De todos es sabido la natural tendencia de los miembros del equipo de gobierno a negar las evidencias que demuestran la ineptitud y la dejadez con la que nuestros gestores administran lo público en nuestra ciudad.
Uno de esos ejemplos es la empecinada actitud del concejal de deportes, Jesús Soler, en mantener que la gestión del Instituto Municipal de Deportes es impecable y positiva. Tras numerosas reuniones con las asociaciones y usuarios de las instalaciones municipales es de todos sabido el descontento general que reina entre los practicantes de deportes en nuestra ciudad.
No solamente constituye un disparate a nivel económico ( recordemos que de un presupuesto de 1.223.000 € más de la mitad se dedica a sus jugosos sueldos ) sino que por el contrario no ofrece a los ciudadanos un servicio mínimamente digno y asequible.
El caso del Pabellón Polideportivo de La Línea deja claro este punto. Es lamentable ver cómo, aparte de los daños estructurales que este señor se niega a reconocer, el pabellón se ha ido deteriorando por falta de mantenimiento y de interés, condenando a los usuarios a utilizar unas instalaciones bochornosas, como lo son los vestuarios y demás dependencias, y que hacen enrojecer de vergüenza a los deportistas linenses cada vez que un equipo foráneo viene a jugar a nuestro pabellón y les hace preguntarse, cuando van a jugar a cualquier punto de la provincia, por qué nuestra ciudad no dispone de instalaciones en condiciones como en las demás localidades gaditanas.
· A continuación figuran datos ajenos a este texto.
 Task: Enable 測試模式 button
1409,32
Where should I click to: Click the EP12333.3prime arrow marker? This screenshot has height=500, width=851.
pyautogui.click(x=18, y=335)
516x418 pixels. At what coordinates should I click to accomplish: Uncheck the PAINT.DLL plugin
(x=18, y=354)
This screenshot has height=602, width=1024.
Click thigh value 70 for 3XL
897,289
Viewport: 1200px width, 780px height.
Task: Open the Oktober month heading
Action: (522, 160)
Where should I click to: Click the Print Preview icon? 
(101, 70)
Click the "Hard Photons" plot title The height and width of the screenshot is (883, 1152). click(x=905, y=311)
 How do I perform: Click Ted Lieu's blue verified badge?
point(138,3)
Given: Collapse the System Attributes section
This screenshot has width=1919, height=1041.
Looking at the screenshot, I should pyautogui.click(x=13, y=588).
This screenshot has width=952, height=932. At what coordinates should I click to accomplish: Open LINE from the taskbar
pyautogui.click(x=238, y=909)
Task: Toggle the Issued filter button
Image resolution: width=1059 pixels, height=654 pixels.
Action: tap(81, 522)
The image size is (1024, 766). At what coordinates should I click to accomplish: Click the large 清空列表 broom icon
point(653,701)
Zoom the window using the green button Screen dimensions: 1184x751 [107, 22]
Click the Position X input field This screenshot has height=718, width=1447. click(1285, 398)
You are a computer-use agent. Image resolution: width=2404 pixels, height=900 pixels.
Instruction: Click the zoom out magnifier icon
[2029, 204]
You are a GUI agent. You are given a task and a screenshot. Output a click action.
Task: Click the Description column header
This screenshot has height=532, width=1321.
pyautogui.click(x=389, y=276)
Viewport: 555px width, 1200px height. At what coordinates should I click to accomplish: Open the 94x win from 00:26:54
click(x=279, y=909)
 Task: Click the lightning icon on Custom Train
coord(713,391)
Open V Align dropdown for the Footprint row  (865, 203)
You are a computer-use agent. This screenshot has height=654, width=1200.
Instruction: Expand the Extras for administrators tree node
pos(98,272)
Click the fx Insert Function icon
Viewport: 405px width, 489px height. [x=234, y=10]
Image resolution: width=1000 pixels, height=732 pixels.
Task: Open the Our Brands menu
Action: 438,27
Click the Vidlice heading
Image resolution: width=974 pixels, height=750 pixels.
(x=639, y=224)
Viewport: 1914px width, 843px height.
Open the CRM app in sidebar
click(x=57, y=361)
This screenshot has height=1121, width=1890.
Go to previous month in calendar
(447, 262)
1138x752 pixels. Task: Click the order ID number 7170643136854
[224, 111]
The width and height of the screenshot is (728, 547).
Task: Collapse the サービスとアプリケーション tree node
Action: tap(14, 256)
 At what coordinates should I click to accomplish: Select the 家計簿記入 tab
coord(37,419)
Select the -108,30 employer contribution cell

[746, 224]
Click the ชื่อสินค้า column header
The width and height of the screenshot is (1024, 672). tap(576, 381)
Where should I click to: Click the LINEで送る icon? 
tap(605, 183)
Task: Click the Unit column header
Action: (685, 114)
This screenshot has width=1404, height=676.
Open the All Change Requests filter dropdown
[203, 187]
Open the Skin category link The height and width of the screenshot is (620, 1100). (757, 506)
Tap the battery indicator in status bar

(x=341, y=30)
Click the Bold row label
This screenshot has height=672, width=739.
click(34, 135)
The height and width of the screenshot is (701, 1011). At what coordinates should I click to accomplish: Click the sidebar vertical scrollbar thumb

Desde su responsabilidad, el señor Soler debería tomar cartas en el asunto y acometer un verdadero proyecto de remodelación y adecentar las instalaciones del Pabellón que, por ser el único de nuestra ciudad, actúa como bandera y escaparate del deporte linense cada vez que se realiza un acontecimiento deportivo a nivel comarcal o provincial.
Esta actitud no sólo debe aplicarse al caso del Pabellón. Son muchos los problemas que se dan en la ciudad deportiva en relación a sus instalaciones, como son los campos de fútbol, o en los servicios ofrecidos a las distintas asociaciones, como son la más que exiguas subvenciones que, además, se pagan tarde o no se pagan.
A la vista de esta situación, decir que la gestión del IMD es perfecta nos parece un ejercicio de demagogia, cuando no de cinismo, impropio de alguien que tiene como responsabilidad gestionar los servicios que todos pagamos con nuestros elevadísimos impuestos.